(Beginning of Supplied material)

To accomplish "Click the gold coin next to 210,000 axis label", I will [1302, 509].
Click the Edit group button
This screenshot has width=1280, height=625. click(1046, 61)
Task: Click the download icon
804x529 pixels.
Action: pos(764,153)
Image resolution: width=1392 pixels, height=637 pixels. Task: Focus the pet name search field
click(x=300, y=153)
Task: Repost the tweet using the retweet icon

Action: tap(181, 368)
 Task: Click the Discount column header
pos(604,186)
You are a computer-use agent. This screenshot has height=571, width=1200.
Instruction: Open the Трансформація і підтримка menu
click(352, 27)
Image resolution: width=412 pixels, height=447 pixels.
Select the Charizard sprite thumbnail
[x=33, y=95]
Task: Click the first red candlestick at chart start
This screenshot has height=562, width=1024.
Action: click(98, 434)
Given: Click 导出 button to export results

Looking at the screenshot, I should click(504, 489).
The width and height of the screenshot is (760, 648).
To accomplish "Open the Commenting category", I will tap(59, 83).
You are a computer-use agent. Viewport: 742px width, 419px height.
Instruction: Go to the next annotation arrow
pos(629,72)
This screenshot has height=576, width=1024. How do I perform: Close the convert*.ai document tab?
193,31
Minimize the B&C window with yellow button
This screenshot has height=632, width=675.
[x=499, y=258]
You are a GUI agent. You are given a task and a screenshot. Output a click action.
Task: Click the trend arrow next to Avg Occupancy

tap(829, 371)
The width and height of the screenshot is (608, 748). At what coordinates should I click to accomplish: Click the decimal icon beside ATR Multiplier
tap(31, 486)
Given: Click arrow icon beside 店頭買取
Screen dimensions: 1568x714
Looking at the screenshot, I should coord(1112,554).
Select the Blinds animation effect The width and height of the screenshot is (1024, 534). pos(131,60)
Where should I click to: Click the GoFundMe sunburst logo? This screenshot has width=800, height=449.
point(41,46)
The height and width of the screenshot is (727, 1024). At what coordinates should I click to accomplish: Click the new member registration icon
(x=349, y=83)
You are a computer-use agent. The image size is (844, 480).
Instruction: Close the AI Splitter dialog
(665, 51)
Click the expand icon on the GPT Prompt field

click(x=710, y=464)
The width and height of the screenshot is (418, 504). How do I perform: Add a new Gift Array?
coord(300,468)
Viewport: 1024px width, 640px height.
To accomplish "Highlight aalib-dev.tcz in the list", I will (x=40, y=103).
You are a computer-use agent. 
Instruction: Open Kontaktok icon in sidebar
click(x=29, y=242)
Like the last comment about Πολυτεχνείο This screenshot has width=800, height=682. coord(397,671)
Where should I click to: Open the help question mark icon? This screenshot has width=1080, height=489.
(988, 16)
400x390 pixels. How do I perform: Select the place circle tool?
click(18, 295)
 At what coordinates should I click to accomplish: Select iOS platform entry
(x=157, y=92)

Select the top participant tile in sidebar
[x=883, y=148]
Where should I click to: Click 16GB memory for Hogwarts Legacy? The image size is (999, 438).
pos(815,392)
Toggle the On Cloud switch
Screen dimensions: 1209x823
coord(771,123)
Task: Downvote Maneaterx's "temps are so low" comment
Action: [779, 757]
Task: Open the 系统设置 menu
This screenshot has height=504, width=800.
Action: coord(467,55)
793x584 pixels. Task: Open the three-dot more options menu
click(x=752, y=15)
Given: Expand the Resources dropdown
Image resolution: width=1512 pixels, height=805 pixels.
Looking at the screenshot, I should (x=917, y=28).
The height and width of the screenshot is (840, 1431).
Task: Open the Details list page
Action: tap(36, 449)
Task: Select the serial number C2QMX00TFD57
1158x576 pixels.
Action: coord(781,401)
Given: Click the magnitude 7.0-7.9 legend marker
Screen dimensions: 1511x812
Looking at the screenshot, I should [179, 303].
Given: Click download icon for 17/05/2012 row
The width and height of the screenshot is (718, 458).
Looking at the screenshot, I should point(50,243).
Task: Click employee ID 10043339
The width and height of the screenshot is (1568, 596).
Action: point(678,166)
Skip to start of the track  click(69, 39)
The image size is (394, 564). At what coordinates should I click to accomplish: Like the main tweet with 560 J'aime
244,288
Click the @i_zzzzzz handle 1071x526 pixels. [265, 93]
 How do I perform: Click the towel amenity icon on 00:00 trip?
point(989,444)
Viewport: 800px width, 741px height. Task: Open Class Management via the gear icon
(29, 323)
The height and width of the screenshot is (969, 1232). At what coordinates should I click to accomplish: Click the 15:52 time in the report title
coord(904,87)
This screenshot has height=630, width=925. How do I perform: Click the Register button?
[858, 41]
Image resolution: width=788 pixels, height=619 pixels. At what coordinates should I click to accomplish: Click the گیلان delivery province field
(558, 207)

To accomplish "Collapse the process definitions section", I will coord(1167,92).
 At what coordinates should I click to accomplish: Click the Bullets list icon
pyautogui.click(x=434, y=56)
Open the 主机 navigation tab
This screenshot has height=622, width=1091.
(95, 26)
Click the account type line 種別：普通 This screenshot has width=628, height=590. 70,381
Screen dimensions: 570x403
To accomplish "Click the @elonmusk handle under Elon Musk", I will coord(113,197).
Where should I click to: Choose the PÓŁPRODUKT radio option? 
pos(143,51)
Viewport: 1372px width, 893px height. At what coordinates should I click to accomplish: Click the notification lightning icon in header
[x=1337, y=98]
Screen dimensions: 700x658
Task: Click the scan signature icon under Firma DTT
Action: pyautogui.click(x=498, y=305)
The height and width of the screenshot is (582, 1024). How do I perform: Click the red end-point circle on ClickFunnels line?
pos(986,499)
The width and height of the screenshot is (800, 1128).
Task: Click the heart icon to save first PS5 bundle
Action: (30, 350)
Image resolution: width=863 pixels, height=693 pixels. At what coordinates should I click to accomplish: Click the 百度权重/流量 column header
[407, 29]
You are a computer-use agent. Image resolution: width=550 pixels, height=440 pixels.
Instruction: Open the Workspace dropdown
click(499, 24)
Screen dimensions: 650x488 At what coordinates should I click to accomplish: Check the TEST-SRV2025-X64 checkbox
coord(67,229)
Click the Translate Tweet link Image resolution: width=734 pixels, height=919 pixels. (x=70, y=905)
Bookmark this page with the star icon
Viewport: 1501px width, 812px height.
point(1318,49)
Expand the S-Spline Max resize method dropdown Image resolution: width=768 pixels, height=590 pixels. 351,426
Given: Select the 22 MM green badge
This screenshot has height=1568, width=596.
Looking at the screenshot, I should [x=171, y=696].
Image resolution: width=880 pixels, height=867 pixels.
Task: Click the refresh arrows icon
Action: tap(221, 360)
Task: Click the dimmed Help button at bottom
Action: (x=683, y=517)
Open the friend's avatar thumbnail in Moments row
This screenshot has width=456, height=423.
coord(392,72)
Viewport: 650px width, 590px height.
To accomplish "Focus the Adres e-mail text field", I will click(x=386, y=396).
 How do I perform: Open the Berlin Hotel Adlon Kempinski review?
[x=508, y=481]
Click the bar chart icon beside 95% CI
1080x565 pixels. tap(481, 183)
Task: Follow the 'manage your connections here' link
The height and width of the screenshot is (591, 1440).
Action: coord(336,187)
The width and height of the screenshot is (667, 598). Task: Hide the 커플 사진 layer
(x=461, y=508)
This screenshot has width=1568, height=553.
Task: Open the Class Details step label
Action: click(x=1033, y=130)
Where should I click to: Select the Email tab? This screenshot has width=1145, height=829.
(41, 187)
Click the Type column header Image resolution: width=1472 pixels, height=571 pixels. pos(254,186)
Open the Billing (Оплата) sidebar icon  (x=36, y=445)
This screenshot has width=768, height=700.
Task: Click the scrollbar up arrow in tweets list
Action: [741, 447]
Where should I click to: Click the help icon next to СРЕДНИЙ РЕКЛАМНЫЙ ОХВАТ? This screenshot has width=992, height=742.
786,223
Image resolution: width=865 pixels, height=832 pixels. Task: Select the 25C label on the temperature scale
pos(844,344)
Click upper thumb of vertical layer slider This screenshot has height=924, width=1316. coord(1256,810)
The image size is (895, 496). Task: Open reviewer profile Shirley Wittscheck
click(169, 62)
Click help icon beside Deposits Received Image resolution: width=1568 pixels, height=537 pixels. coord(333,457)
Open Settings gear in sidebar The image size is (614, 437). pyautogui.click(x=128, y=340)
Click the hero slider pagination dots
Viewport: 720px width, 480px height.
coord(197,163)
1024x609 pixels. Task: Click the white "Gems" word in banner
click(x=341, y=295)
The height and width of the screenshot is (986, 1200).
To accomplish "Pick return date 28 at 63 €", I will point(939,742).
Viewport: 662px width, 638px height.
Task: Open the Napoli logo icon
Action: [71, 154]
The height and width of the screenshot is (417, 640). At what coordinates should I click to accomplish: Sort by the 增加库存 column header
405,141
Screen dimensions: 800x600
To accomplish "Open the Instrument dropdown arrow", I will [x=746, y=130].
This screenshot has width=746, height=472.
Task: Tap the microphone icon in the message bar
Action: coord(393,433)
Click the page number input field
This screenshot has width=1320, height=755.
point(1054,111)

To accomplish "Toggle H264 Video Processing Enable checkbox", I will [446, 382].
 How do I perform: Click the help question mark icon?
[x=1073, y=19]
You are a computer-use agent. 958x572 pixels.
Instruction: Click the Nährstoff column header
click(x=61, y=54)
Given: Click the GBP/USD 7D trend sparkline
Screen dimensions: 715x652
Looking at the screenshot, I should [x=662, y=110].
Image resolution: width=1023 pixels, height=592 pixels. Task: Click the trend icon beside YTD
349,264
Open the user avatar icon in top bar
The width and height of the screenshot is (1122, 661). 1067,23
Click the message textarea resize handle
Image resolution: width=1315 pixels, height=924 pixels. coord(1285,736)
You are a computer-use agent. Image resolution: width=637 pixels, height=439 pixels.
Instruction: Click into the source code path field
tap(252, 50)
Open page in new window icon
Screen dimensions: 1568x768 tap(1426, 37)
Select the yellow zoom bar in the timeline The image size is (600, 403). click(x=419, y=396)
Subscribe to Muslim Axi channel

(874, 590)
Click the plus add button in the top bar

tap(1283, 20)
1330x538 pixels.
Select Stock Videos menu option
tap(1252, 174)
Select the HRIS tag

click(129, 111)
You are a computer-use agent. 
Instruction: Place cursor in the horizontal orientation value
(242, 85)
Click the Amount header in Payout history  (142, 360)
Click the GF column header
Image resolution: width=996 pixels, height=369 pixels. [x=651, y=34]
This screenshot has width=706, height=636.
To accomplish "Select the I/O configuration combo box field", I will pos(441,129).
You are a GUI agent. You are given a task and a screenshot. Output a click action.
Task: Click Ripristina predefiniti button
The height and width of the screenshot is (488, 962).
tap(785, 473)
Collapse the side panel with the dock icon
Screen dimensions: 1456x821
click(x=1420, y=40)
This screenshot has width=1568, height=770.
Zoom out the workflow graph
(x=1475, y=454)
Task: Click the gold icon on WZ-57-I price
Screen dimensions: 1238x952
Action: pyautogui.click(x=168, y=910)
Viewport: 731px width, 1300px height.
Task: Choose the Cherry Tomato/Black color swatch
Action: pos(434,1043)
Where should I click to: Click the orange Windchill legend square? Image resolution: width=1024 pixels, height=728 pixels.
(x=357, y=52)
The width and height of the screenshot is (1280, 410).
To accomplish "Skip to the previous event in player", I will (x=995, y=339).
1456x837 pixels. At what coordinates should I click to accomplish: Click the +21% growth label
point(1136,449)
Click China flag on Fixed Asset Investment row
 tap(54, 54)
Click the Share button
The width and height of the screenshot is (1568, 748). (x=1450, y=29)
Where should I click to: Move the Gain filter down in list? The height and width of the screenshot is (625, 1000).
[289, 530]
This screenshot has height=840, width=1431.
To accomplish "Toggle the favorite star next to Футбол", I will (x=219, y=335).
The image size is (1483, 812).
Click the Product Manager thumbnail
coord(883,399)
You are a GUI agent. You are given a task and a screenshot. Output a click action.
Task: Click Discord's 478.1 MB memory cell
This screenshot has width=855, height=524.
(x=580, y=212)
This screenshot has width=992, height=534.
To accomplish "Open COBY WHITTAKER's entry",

(End of Supplied material)

Exercise prompt
Transcribe the entries above word for word, from the first line through the line containing "Task: Click the first", and nothing else.

Answer to this problem
To accomplish "Click the gold coin next to 210,000 axis label", I will [1302, 509].
Click the Edit group button
This screenshot has width=1280, height=625. click(1046, 61)
Task: Click the download icon
804x529 pixels.
Action: pos(764,153)
Image resolution: width=1392 pixels, height=637 pixels. Task: Focus the pet name search field
click(x=300, y=153)
Task: Repost the tweet using the retweet icon

Action: tap(181, 368)
 Task: Click the Discount column header
pos(604,186)
You are a computer-use agent. This screenshot has height=571, width=1200.
Instruction: Open the Трансформація і підтримка menu
click(352, 27)
Image resolution: width=412 pixels, height=447 pixels.
Select the Charizard sprite thumbnail
[x=33, y=95]
Task: Click the first red candlestick at chart start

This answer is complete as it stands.